Ed Waldmire writes "I am pleased to annouce to the /. community that the OpenDarwin community has released OpenDarwin 7.2.1. This release corresponds to Mac OS X 10.3.2 and includes many bugfixes and additions. Most notable are ncutil, YUM, and a tulip NIC driver."

10 of 42 comments (clear)

  1. Re:POSIX? by cremes · · Score: 3, Insightful

    It's as POSIX compliant as OSX 10.3.2. If you find that out, then you've answered your own question.

    cr

  2. Re:Darwin on x86 -- QUESTIONS by cremes · · Score: 5, Interesting

    There is no advantage to opendarwin on x86 over the others mentioned. It's maintained primarily to act as a way to validate that code is written correctly (by compiling for two different architectures and verifying it doesn't expose any bugs).

    OpenDarwin isn't intended to be very speedy and reliable on x86 hardware. We have FreeBSD for that.

    OpenDarwin isn't intended to support every x86 motherboard or weird peripheral. We have NetBSD for that.

    OpenDarwin isn't intended to be the most secure OS out there. We have OpenBSD for that.

    OpenDarwin isn't intended to form the center of a large and growing religious cult. We have Linux for that. :-)

    Use OpenDarwin if you want to check out the foundation upon which OSX is built. It has some very cool technologies that other OSs do not.

    For example, it replaces rc.* scripts (BSD) and run-levels (SysV) with SystemStarter. Second, the driver model was designed with OOP in mind and has been branded I/OKit. Third, instead of littering the filesystem with lots of "dot-files" it uses the SystemConfiguration framework to store configurations.

    Using OpenDarwin-x86 + GNUStep + WindowMaker (or AfterStep) gets you a machine that looks like OSX on x86.

    Take a look.
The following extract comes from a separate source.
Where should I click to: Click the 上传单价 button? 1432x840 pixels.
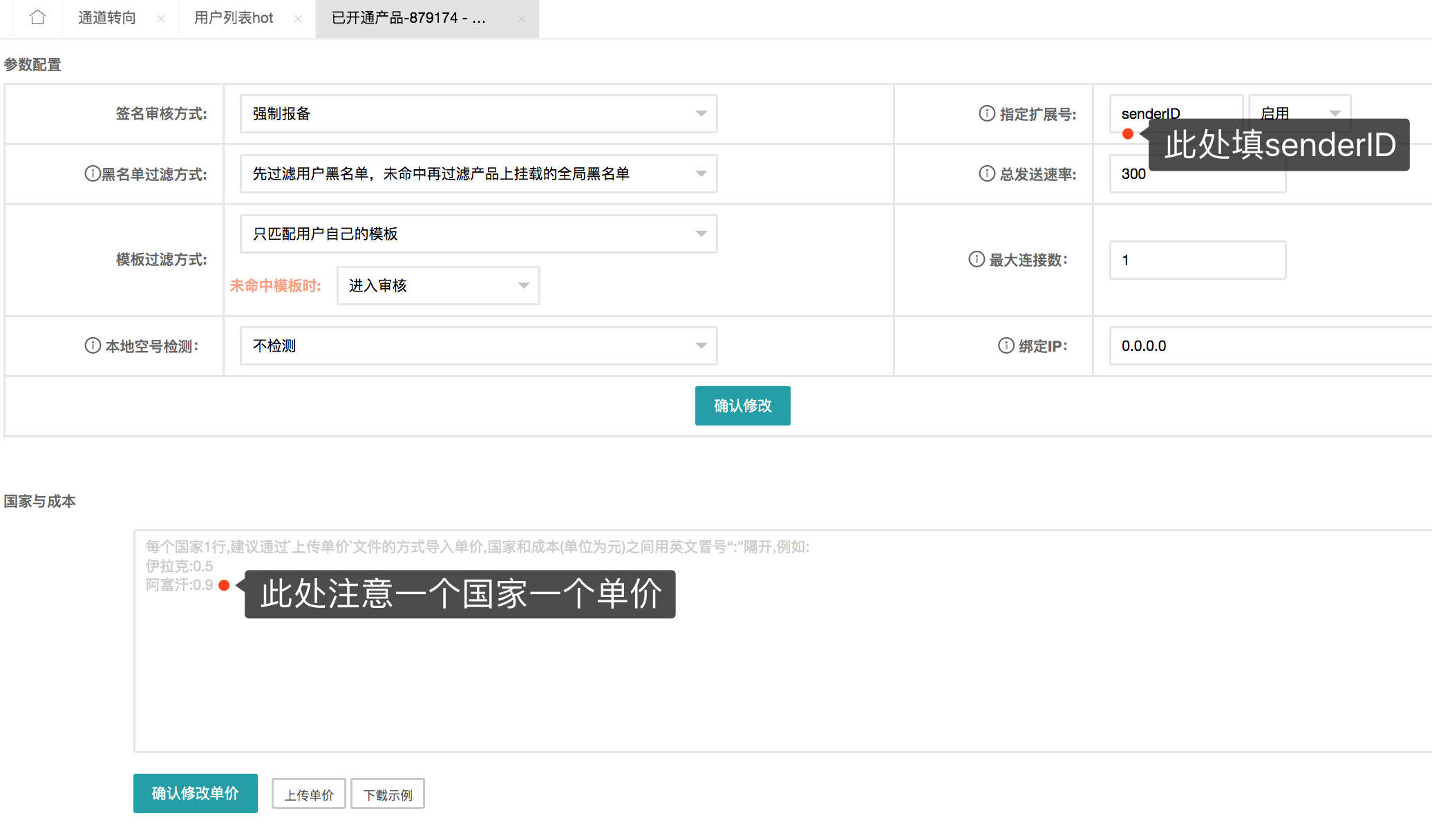tap(309, 794)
You might like what you find.

    cr

  3. Re:Darwin on x86 -- QUESTIONS by Anonymous Coward · · Score: 3, Interesting

    I'm with you on this one. I installed Darwin on an x86 box a year or so ago to have a look at it. Seeing that Apple logo come up on a PC screen was a moment I'll savour. Is there anyone out there trying to get an aqua clone to run on top of it? I'd pay some good money to have apple software on PC. PDA too.
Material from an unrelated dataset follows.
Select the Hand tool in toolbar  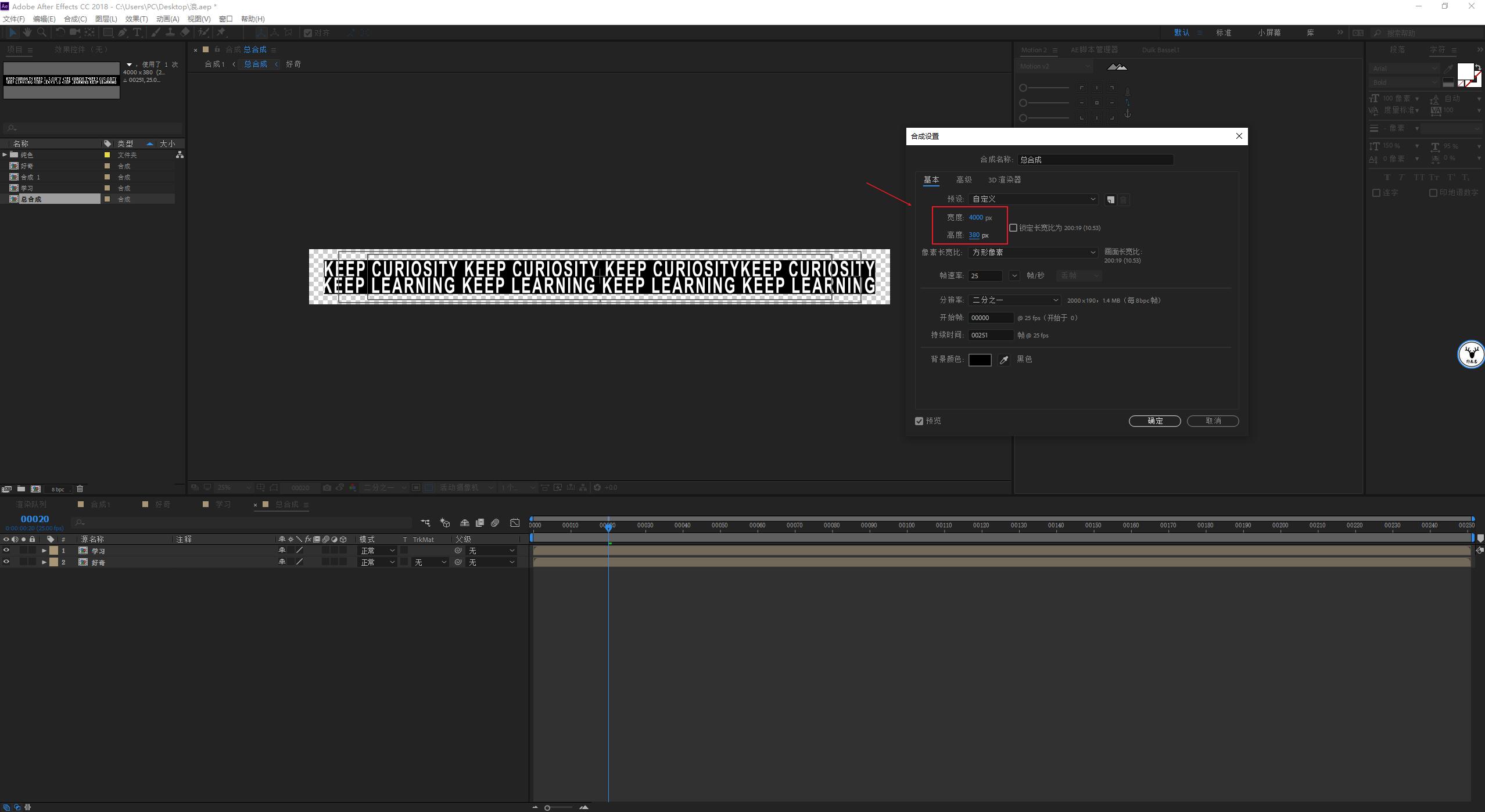click(27, 33)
  4. Is BSM implemented? by alangmead · · Score: 3, Interesting

    The other day, I was looking around the Darwin kernel code and I saw references to BSM support in kern_audit.c and the like. But I couldn't find any userspace utilities designed to enable or extract information for the kernel's audit log. Am I missing something? or is this just a stub that is being filled in as they go along?
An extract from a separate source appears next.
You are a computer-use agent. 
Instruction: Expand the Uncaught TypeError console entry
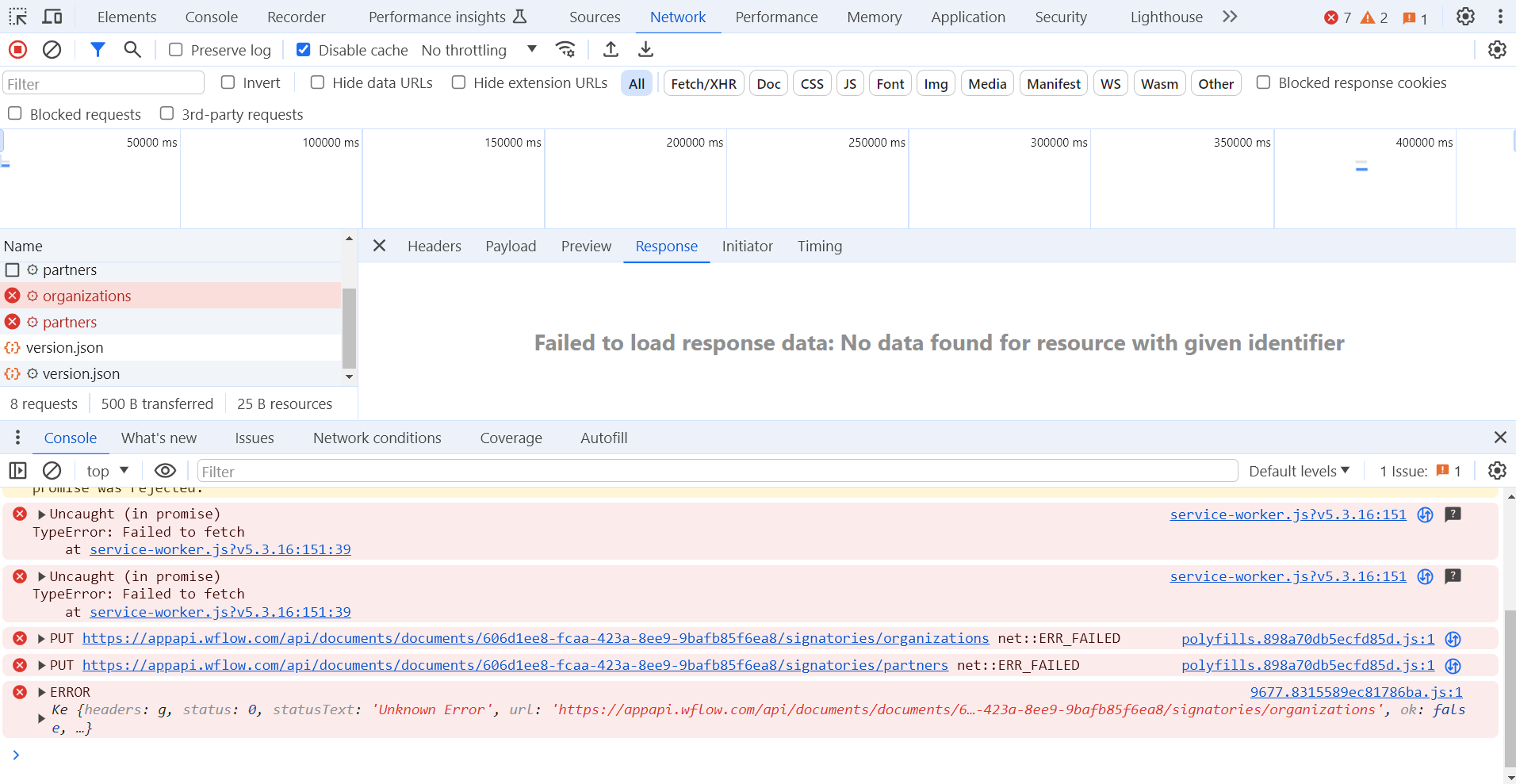click(40, 514)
    1. Re:Is BSM implemented? by Starfire · · Score: 3, Informative

      BSM auditing is implemented in the Mac OS X 10.3.4 kernel (Darwin 7.4). OpenDarwin 7.2.1 is based on an older version of Mac OS X, and does not have this support

    2. Re:Is BSM implemented? by alangmead · · Score: 3, Informative

      Never mind, for Darwin 7.4 I found bsm-2.10

  5. Re:Darwin on x86 -- QUESTIONS by Orick · · Score: 5, Informative


    The problem is that you just get the base OS, which isn't any better than say, FreeBSD, but not too much worse either, but you don't get the GUI, which after all is the difference (from FreeBSD, Linux, whatever) that you'd want from Apple in the first place.

    --
    Kirby Reviews

  6. Re:Can somebody test it under vmware3? by cremes · · Score: 4, Informative

    I haven't verified this myself, but I hear it hangs under vmware because opendarwin requires VESA 2.0 compliant video. Apparently vmware doesn't emulate VESA 2.0 and is not quite fully compliant which causes the framebuffer code to choke.

    I ran into a guy at WWDC who was planning to rewrite the framebuffer code to work with vmware. I've got his card around here somewhere...

    cr

  7. Re:Comments, anyone? by commodoresloat · · Score: 3, Funny

    It's just that Darwin users are so much smarter than other PC users; they don't have time to comment on slashdot.

  8. Re:Darwin on x86 -- QUESTIONS by Guy+Harris · · Score: 3, Informative
    For example, it replaces rc.* scripts (BSD) and run-levels (SysV) with SystemStarter.

    Given that SystemStarter is run by a command in /etc/rc (and that there are rc scripts for various run levels in SV-style inits), you presumably meant "augments rc.* scripts with SystemStarter".

    There's documentation on the developer.apple.com site for the startup process in OS X.